Sie sind stolz auf ihren Helden in Barrancas. In der Kleinstadt in der Kohleprovinz La Guajira im Nordosten Kolumbiens haben sie ihm kurz nach dem Wechsel zum großen FC Liverpool sogar ein kleines Denkmal gesetzt. Die Mauer des Hauses, in dem Luis Fernando Díaz Marulanda, wie der Flügelflitzer mit vollem Namen heißt, am 13. Januar 1997 geboren wurde, haben sie mit den Farben der kolumbianischen Nationalmannschaft angestrichen.
Auf den Spuren des neuen Bayern-Stars Luis Díaz
Die Tragödie hinter Luis Diaz
Und dann die Logos seiner bisherigen Vereine aufgepinselt: dem lokalen Verein Cluballer FC, dem FC Barranquilla, dem Traditionsclub Junior, allesamt aus Kolumbien, dem FC Porto und schließlich den FC Liverpool.
Entsetzen über Entführung
Das war noch vor der Zeit als die Familie Díaz unbekümmert durch Kolumbien reisen konnte. Dann folgte 2023 die Entführung seiner Eltern durch bewaffnete Banden. Lösegelderpressungen sind Mittel, mit denen die tief in den Drogenhandel verstrickten linksextremen Guerillabanden und rechtsextremen Paramilitärs ihre Waffenkäufe finanzieren.

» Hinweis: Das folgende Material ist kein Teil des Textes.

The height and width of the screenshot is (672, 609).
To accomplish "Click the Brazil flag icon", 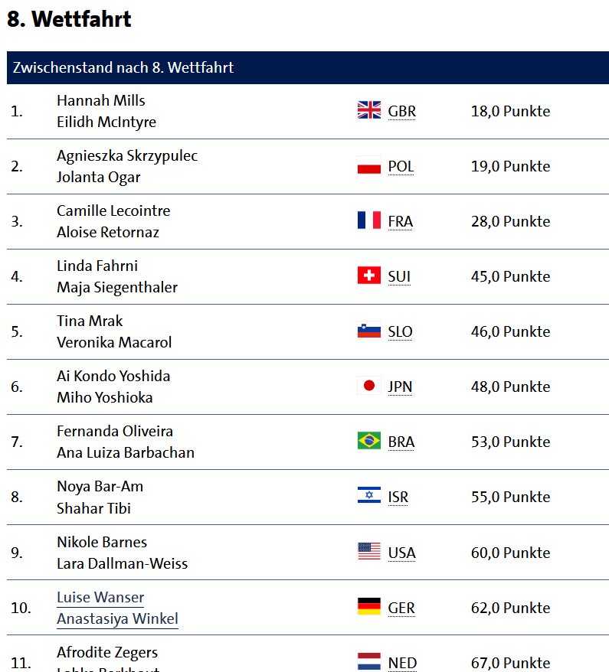I will point(368,441).
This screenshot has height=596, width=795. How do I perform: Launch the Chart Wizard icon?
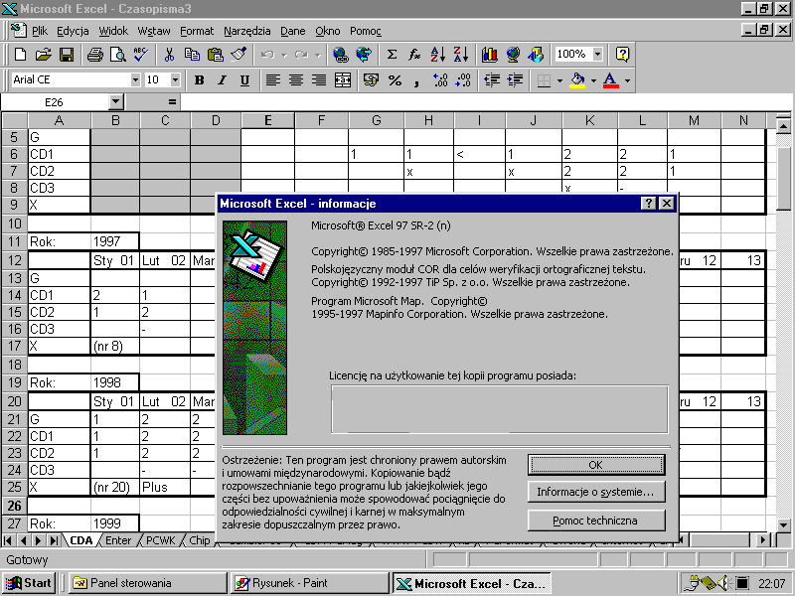pos(489,55)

Die Entführung sorgte weltweit für Entsetzen, in Liverpool unterstützten damals Trainer Jürgen Klopp und die ganze Mannschaft der Reds ihren wieselflinken Flügelspieler. Weil das Medienecho weltweit so groß war, bekamen auch die Entführer kalte Füße und schließlich gelang es einer Delegation unter der Leitung der katholischen Kirche und einer Uno-Kommission den freigelassenen Vater Luis Manuel Díaz nach gut zwei Wochen wieder in Empfang zu nehmen. Die Mutter war gleich am Anfang befreit worden.

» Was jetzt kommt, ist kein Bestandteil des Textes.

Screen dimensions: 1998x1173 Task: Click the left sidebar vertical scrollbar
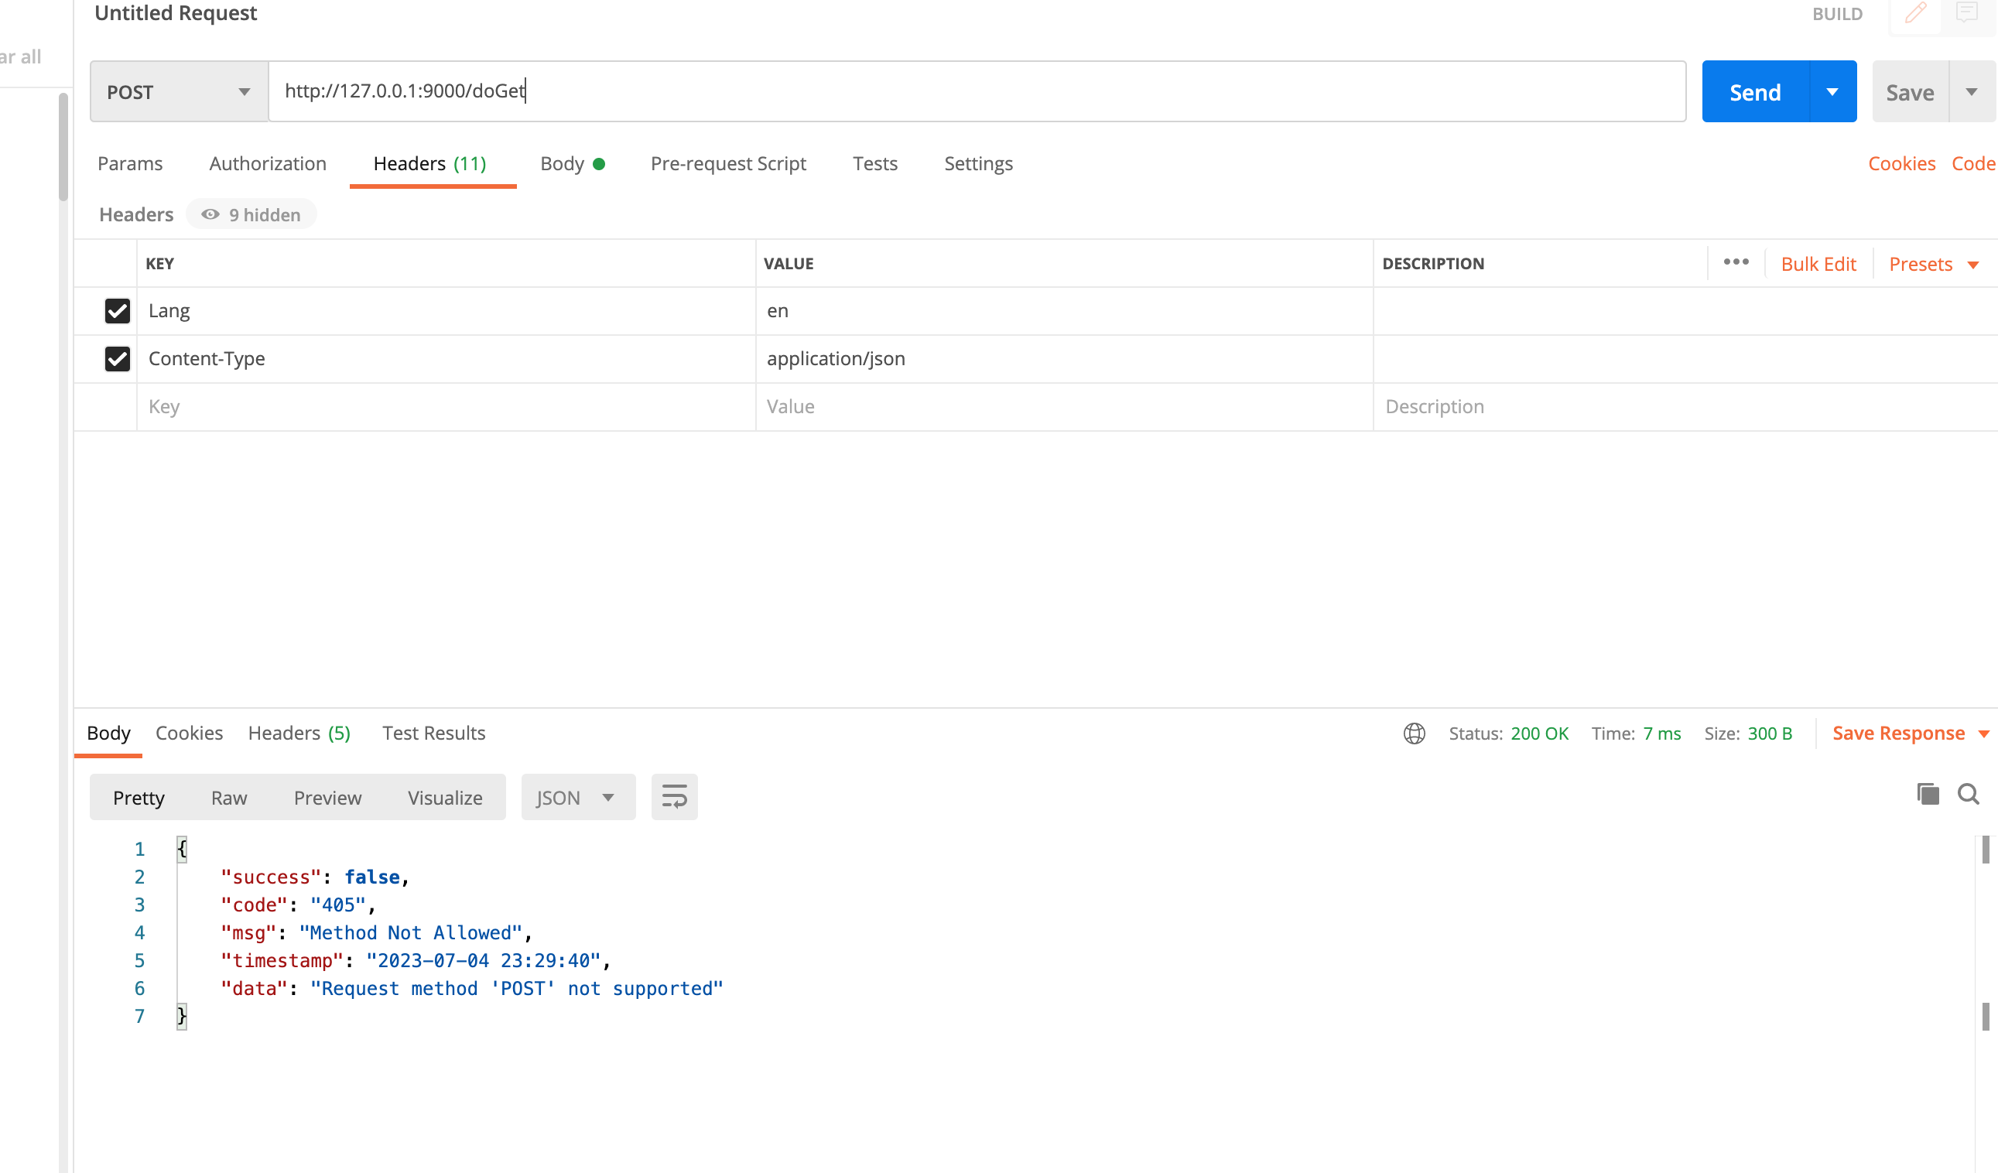tap(63, 147)
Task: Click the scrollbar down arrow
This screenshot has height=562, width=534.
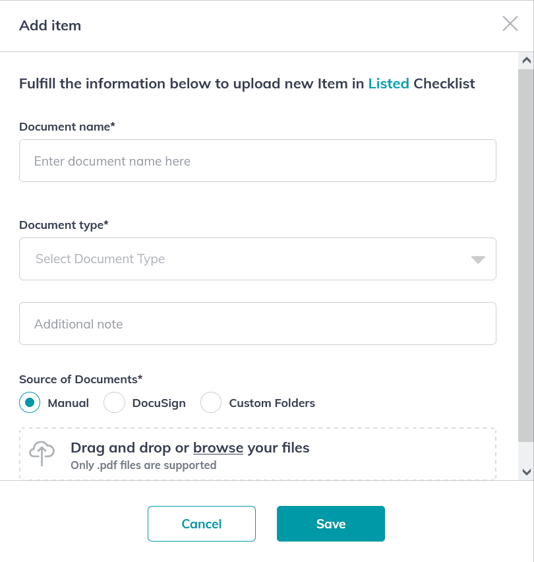Action: tap(526, 472)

Problemregion im Nordosten
Barrancas ist nicht nur wegen Luis Díaz bekannt. Gleich nebenan liegt die größten offene Kohlemine Lateinamerikas. Die Bewohner haben ihr wegen der Dimension den Namen „das Monster“ gegeben. Umweltschützer vor Ort kritisieren den hohen Wasserverbrauch der Mine, die offiziell „El Cerrejon“ heißt und von einem Schweizer Bergbaukonzern betrieben wird.
Die Kohlelieferungen von dort - zwischenzeitlich auch nach Deutschland - sind deswegen umstritten. Immer wieder blockieren die dort lebenden Wayuu-Indigenen die Eisenbahnlinie, die die Kohle über die Schiene zum Industriehafen an der Küste führt.
Indigene Wurzeln
Díaz selbst sagte einmal: „Ich habe Wurzeln, ich habe entfernte Verwandte, die Wayuu sind, aber ich bin es nicht. Aber ihre Tradition ist göttlich, genau wie ihre Menschen. Wenn man dort hingeht, verliebt man sich. Die Kultur der Wayuu sollte besser bekannt sein.“
Tatsächlich leiden die Wayuu bis heute unter der Vernachlässigung der Regierungen in Kolumbien und Venezuela. Immer wieder gibt es traurige Nachrichten über an Unterernährung gestorbene indigene Kinder. Die Politik verspricht viel, tut aber wenig.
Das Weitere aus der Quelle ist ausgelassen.